Collins can’t recall exactly where or when he first saw King Crimson, but the feeling he got has stuck with him. “They were absolutely phenomenal,” he says. “Just like nothing else I’d ever seen. This was before progressive rock was even called progressive rock, but it was clear they were doing something that was completely new and fairly astounding. And while everyone else was wearing capes and flouncing about, there he [Robert Fripp] was in his suit, sitting on a stool.”

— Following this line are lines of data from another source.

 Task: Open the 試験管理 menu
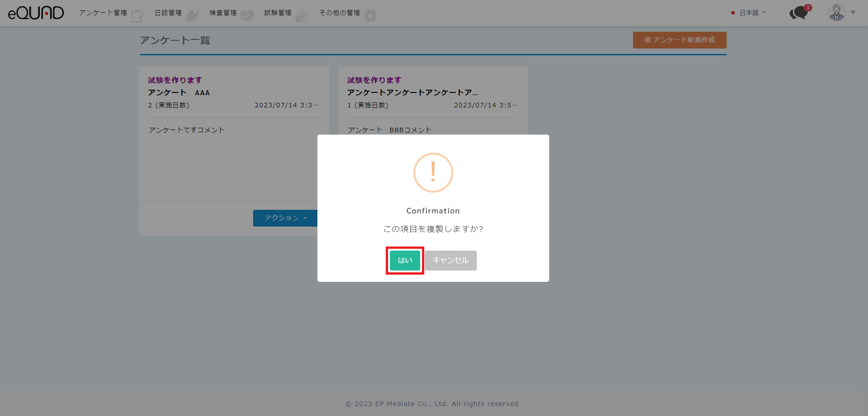(278, 13)
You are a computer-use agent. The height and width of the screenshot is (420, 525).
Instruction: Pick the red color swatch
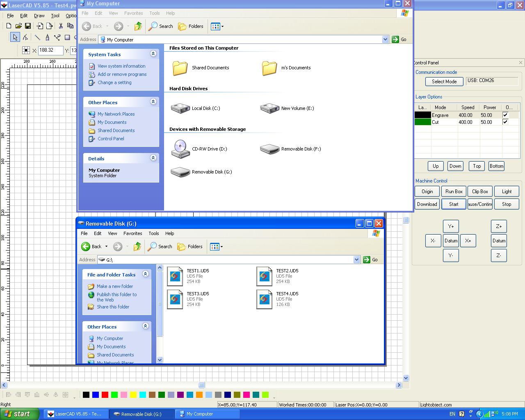click(105, 395)
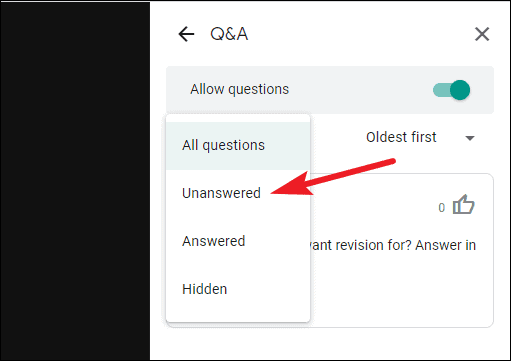Click the grey Allow questions row background

click(360, 90)
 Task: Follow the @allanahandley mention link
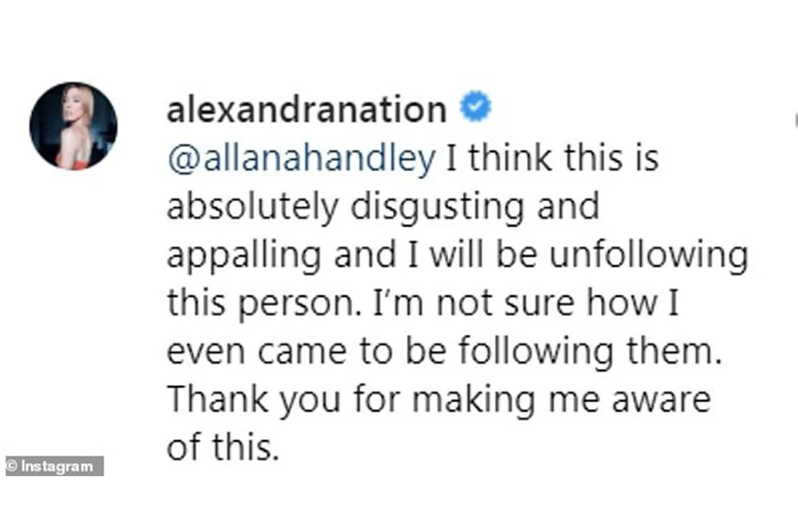[301, 159]
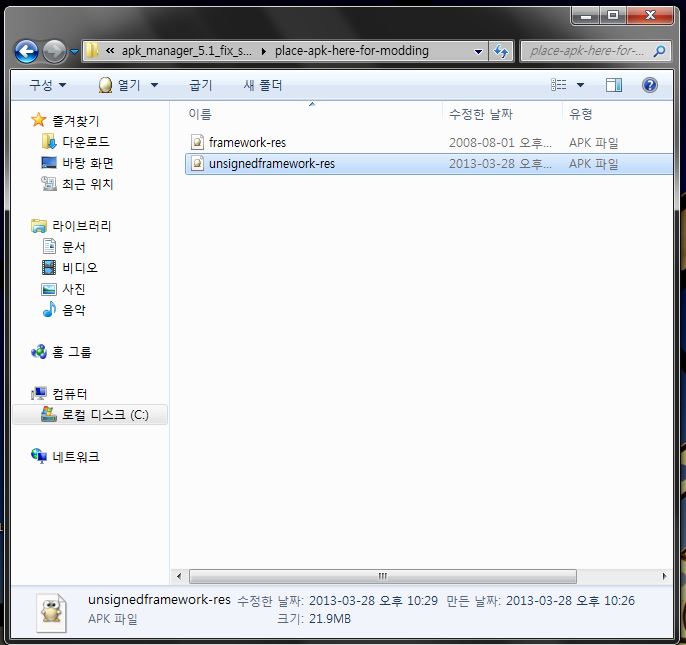Click the 굽기 (Burn) toolbar button

pyautogui.click(x=201, y=85)
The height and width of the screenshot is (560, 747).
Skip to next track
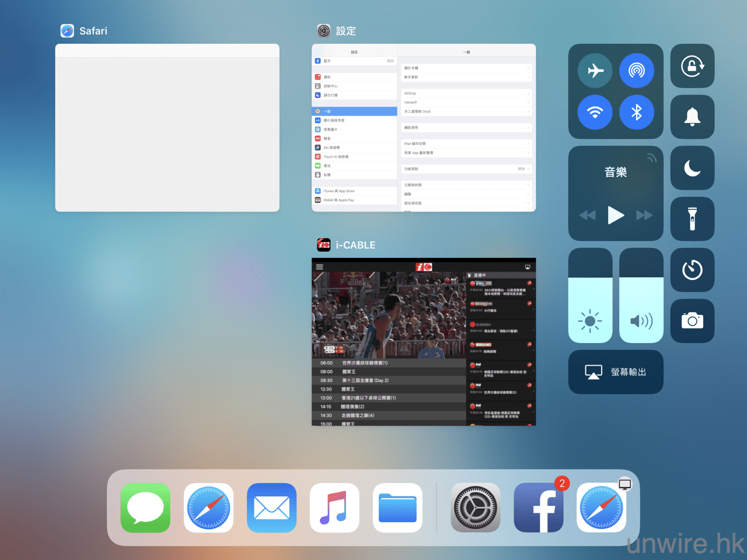click(x=644, y=215)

Despite moving in the same circles, Collins and Crimson mastermind Fripp wouldn’t work together until the early 80s, when the former played drums on Disengage and North Star, two tracks on Fripp’s debut solo album, Exposure.
“That was an interesting experience,” says Collins. “Robert doesn’t work like anyone else. He’s very professorial and very focused – there’s no messing around. That’s not to say he’s not a warm person, because he is, but he knows what he wants from himself, and from you. And listening back to North Star,
I think it’s one of my favourite pieces of music that I’ve ever played on.”
Did Fripp or anyone else ever try to tempt you away from Genesis in the 1970s?
“Not that I can remember,” Collins says. “I don’t think I would have gone anyway, even if they had.”
“We were totally aware of what Yes were doing, and even though we were very different, they were still an influence. Especially Bill Bruford, who sounded like no other rock drummer at the time.”